34.41.44.190 is the Google Cloud VM External IP, which is where the Judge0 compiler is running.
70.32.23.95 is my domain where I will be using the compiler.
There is a docker-compose.yml file in the judge0 container that asks me to set the VIRTUAL_HOST , LETSENCRYPT_HOST and LETSENCRYPT_EMAIL. I changed it to 34.41.44.190, which is the server's IP, but it still used 70.32.23.95, which is davehust.me, when trying to make the cert. Ultimately, I'm not sure what to change.
HTTP-01 authentication will follow global DNS.
The IP for the name "davehust.me" currently points to IP 70.32.23.95.
That is where LE will try to connect to validate the certificate request.
If that is NOT where the ACME client is running, then we have a problem.
I still don't get the design/layout.
Perhaps a picture can provide enough words to explain it.
[I've heard they can paint one thousand words]
If the site will be served by the nginx server on the right...
Via what name will the clients be connecting to it?
The current name points to the server on the left.
Users will only see the webpage on the left. When they press a "run" button, the code will be sent to the compiler on the right.
Ok. I think I know what may need to happen but it's still not clear how it will all work. But maybe I don't need to know and it will just work.
Now that I remember how I connected when I used the HTTP server, I believe the compiler's server (on the right) is the one that needs the cert. Which makes sense because when my website tries to connect to the compilier, it says it's missing a cert (or something like that). So now I have to figure out where to change it from davehust.me to the 34.41.44.190.

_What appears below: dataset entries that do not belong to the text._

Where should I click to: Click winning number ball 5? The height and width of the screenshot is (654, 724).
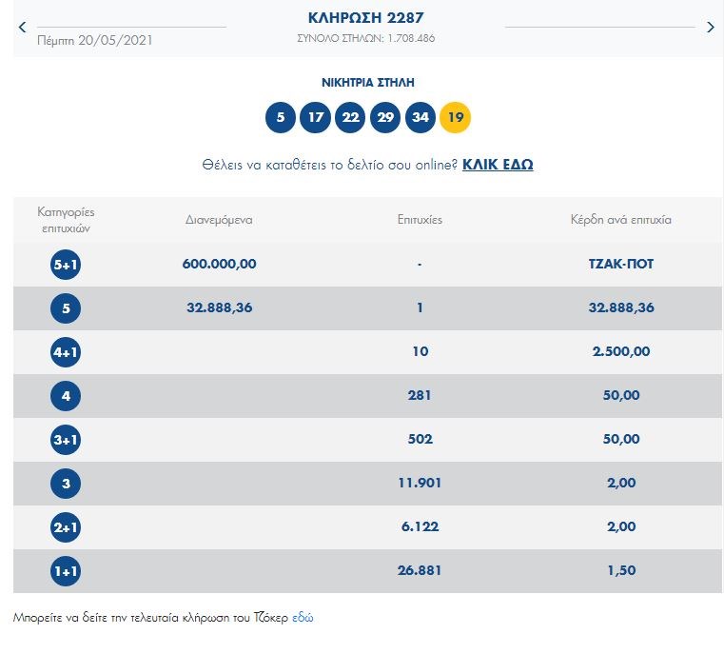pos(280,118)
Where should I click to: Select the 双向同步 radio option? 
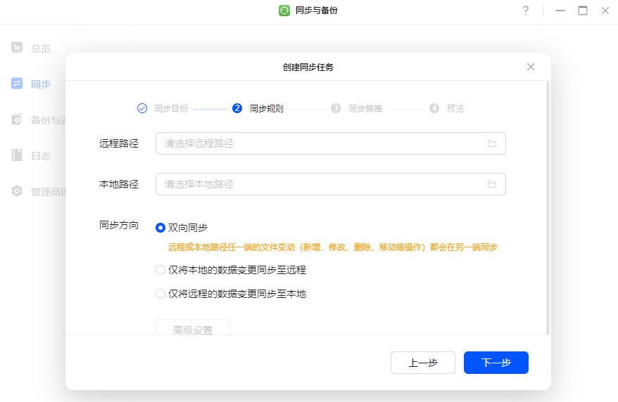point(160,228)
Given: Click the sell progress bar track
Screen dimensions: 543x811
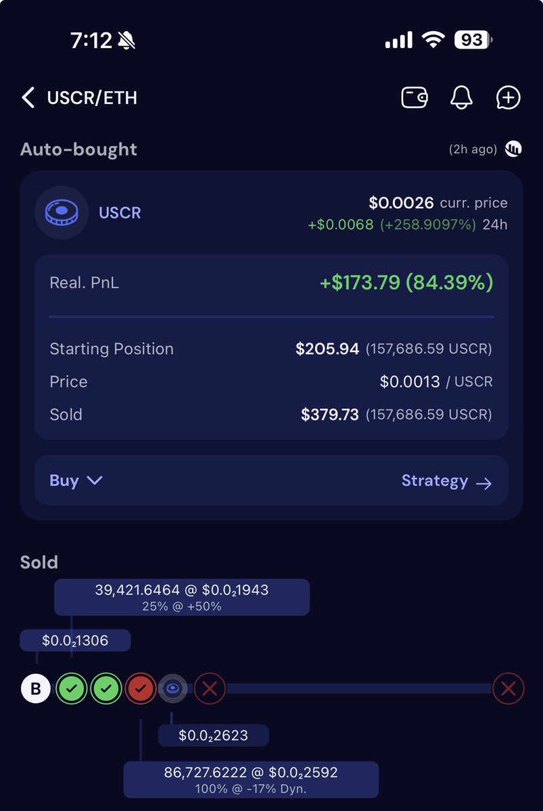Looking at the screenshot, I should coord(358,689).
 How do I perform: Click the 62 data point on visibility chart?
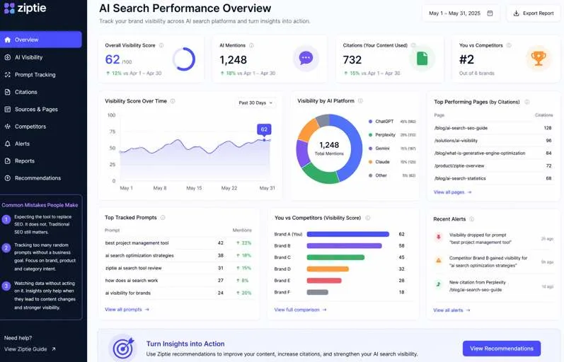(265, 140)
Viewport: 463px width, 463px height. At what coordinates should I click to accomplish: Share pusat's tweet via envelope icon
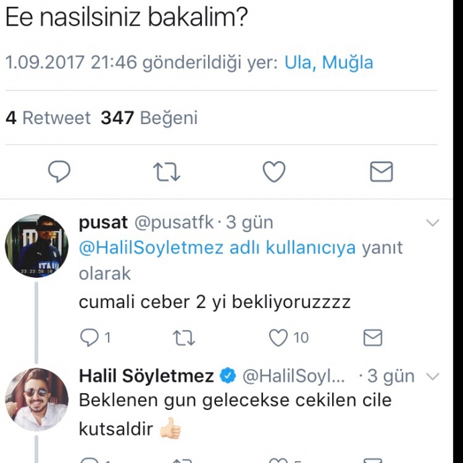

The thing I'm wondering though is how this whole certification stack will validate the letsencrypt token that's supposed to be sent to /.well-known/acme-challenge/ since, I believe, that's usually sent to the websites server, not the compiler's Ubuntu server which I will be sending it to now.
Via what FQDN? [if davehust.me, then that site needs a cert]
I'm thinking both sides may need a cert. [but they can't use the same name]
You may need to give the one on the right its' own name.
Like: compiler.davehust.me
[with its' own IP and cert]
Do you want to encrypt that purple connection?
If so, do you want a free cert to do that with?
I don't know what connection needs HTTPS. All I know is that the website on the left already uses HTTPS, so we should be good there. And the compiler on the right needs a cert so that I can send information to it using HTTPS.